Chapitre 28
Mues
J'avais vu le dégoût sur son visage. Une haine profonde, comme seuls les êtres proches savent vous porter, mais avant tout un dégoût immense. C'était cela qui m'avait fait basculer dans une rage folle.
Il n'était pas sensé m'exprimer une telle désapprobation. Pour qui se prenait-il ?
Et il était évident qu'il y aurait un châtiment en conséquence.
Le sort s'abattit sur lui avant même qu'il n'ait réalisé ce que j'allais lui faire. Dans mes bras, mon ange se raidit, enfonçant ses ongles dans ma chair alors que mon fils s'écroulait à terre.
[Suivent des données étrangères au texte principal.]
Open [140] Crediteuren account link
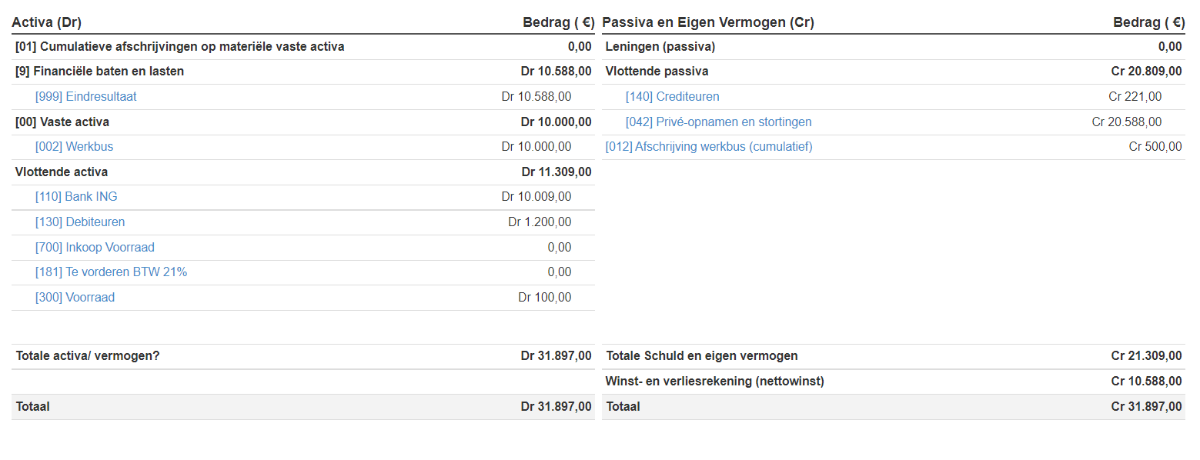This screenshot has width=1200, height=460. [x=672, y=97]
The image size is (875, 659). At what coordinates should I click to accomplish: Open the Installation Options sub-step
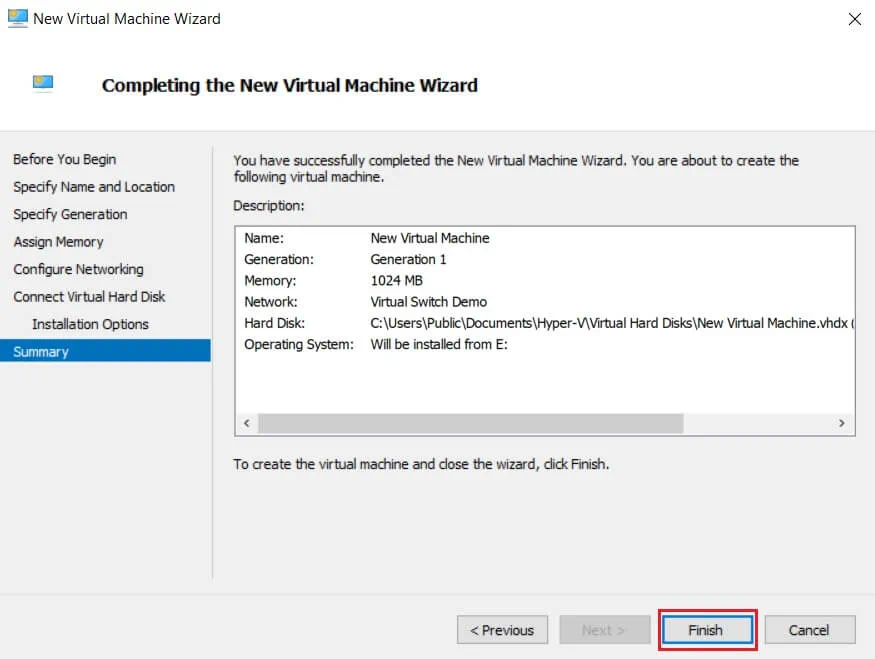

Mais je sentis à peine cela. Je bouillais d'une rage cuisante que je m'efforçais de contenir, et j'avais fait passer l'essentiel de cette haine, cette énergie soudaine dans mon sort, qui s'était avéré d'une force prodigieuse.
Elle se débattit, et chercha à se dégager de mon étreinte, une expression paniquée sur le visage.
« - Ne bouge pas. De quoi as-tu peur ? »
Mais elle luttait de toutes ses forces…
« - Lâche-moi ! Qu'est-ce que tu lui as fait ! Mais regarde ! »
« - Il l'a mérité. Et je suis seul juge de son éducation, je te rappelle ! »
Je tentai de retrouver un semblant de calme. Mais elle se débattait toujours avec une force inattendue, jetant des coups d'oeils paniqués à la masse sombre de mon fils qui convulsait toujours sur le sol. Je finis par la lâcher, et elle se précipita aussitôt près de Drago, le retournant, prenant sa tête entre ses mains, et c'en était insupportable, insupportable car elle parvint par ce simple fait à me faire sentir comme coupable.
Mon fils reprenait peu à peu sa respiration et, je ne pouvais que les regarder, immobile au dessus de leurs silhouettes courbées sur le sol. Figé.
Impassible.
« - Tu lui as fait mal ! », cria-t-elle, le visage relevé vers moi, la haine le disputant à la panique dans son regard perdu.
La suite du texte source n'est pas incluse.